MR: Plus you've got your own touring to do, right?
PW: In October, I'll be back doing my solo tour.
MR: These reunions must be fun at this point.
PW: When the Geils band gets together to revisit the body of work that we created, it's just great. Also, when we get together on stage, we work like a fifteen rounder, we don't just sit around on stools. I lose about nine or ten pounds just going through a Geils show, so we still kick it high.
MR: Yeah. By the way, a whole generation was brought up on "Centerfold," and I know folks who still know every word.
PW: There you go. You know what's interesting? We just did a couple of shows in Boston that were very well received, and I looked out into the audience and the age was so varied, it made me feel good because it actually showed that rock 'n' roll is for all types and all ages. It really was very inspiring for me.
MR: And Peter, I have to say, love still stinks.
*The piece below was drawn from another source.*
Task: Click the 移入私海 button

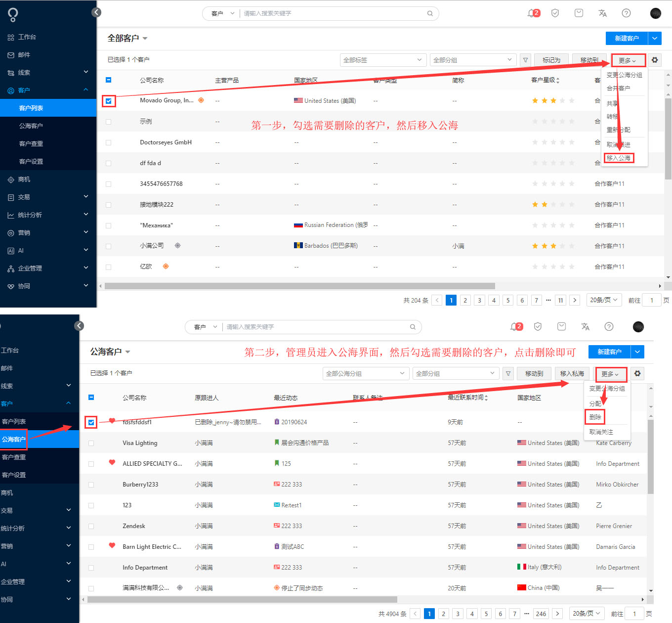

PW: (laughs) Yeah, love still stinks, but we all still crave the smell.
MR: (laughs) Nicely done, sir. And we all have "Love-it is."
PW: Yes, we've all got "Love-it is." My family doctor told me I got it, no cure.
MR: Nice. From someone with your experience, what is your advice for new artists?
PW: Well, it's very strange because the landscape has changed so much. I beckon back to the days when musicians used to travel around the country, before radio. I imagine what that must have been like when radio came out, where somebody could be playing in a room in Chicago and people all over the U.S. could hear him, where it would have taken that person twelve years to cover half that amount of people without radio. So, there are dramatic changes. One of the advantages that we had in the Geils Band was that there was great radio, radio that did support us, and radio that was free-formed, so DJs could play what they felt liked, and if they came to a show and saw a band on Wednesday night, on Thursday night, they could play it on the radio. So, there were more opportunities. I think today, sometimes it seems like they have to pay to play, and I feel very disheartened by the way a lot of the newer bands are treated. It's so hard for them to stay together and keep it together because I think a lot of the infrastructure that was there for The Geils Band, The Rolling Stones, Joni Mitchell, it just doesn't exist in the same way, which makes it harder.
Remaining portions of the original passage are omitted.